Study: Majority of women's college coaches are white, male

ByABC News
June 23, 2017, 10:35 AM

— -- Nearly 88 percent of head coaches of women's college teams are white, and nearly 57 percent of them are men, according to a study of eight major American collegiate sports conferences released Friday on the 45th anniversary of Title IX becoming law.

The study showed 7 percent of coaches of women's teams were black, 2.8 percent were Latino, 2.2 percent were Asian and less than 1 percent were Hawaiian/Pacific Islander.

Only the American Athletic Conference received a grade higher than a C for diversity -- getting a B with 18.2 percent of its women's teams coached by people of color.

The Pac-12, ACC and Big 12 all earned Cs, while the Big East, SEC, Big Ten and Ivy League all received F grades for having less than 11 percent minority representation among head coaches.

Clemson was the top school, with 55 percent of its women's teams led by head coaches of color. Arizona was next at 50 percent. Temple and TCU were the only others to top 40 percent.
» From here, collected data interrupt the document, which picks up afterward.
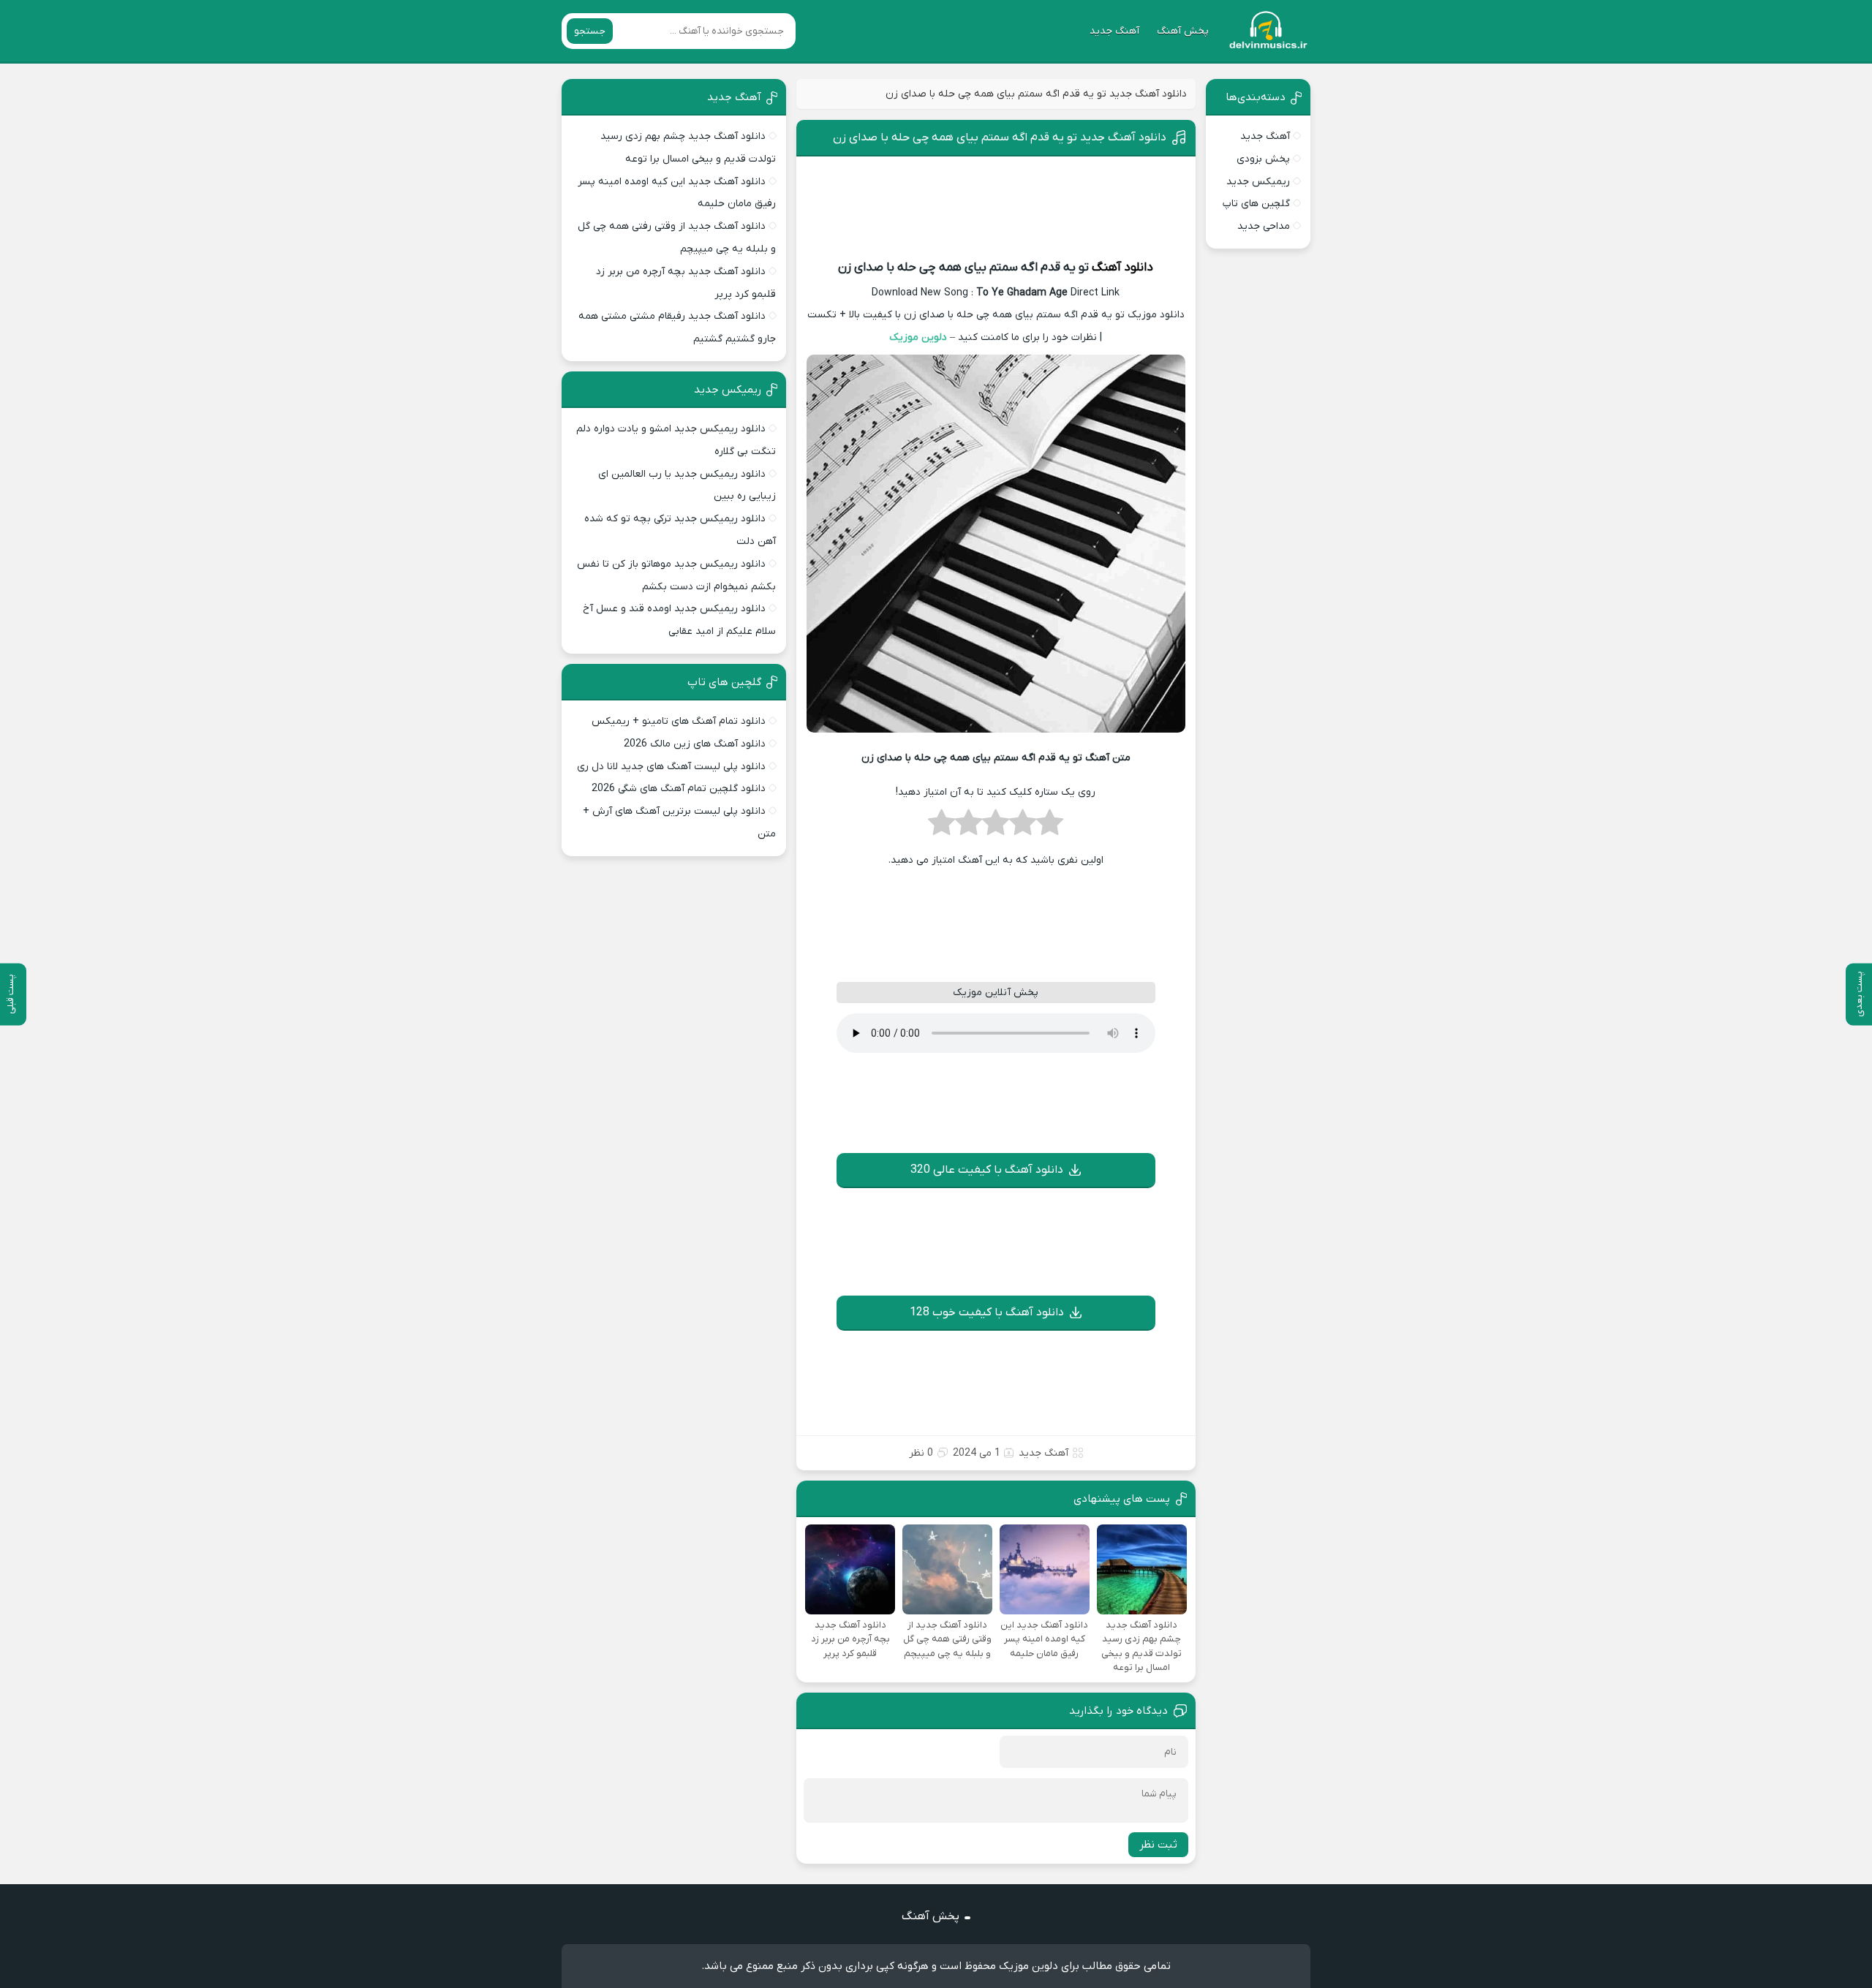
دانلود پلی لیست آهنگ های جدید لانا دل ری (671, 767)
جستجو (589, 31)
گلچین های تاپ (1256, 204)
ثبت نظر (1158, 1844)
The overall percentage of women coaching women's teams in the conferences studied was 43.1 percent, according to numbers compiled by the Tucker Center for Research on Girls and Women in Sport.

The Ivy League had 55 percent of women's head coaches for women's teams, the highest in the study. The AAC, Pac-12, Big Ten and ACC all topped 40 percent. The Big 12 was last with 32 percent. The numbers are consistent with previous reports, suggesting that growth in the number of women in top coaching jobs has stagnated, according to researchers.

Cincinnati and UCF both had 80 percent of their women's teams coached by women. Princeton had more than 70 percent.

Seven schools earned a gold medallion in SportSafe's LGBT rankings for inclusion -- Nebraska, Northwestern, Oregon, North Carolina, Temple, UCLA and USC. California-Berkeley earned a silver medallion.

The study was co-produced by LGBT SportSafe, The Institute for Diversity and Ethics in Sport (TIDES) at the University of Central Florida, and the Tucker Center for Research on Girls & Women in Sport at the University of Minnesota. It included the ACC, Big 12, Big East, Big Ten, Pac-12, SEC, American and Ivy League. Each conference was assigned a grade for race and gender inclusion, with recognition included for LGBT inclusion practices at individual institutions.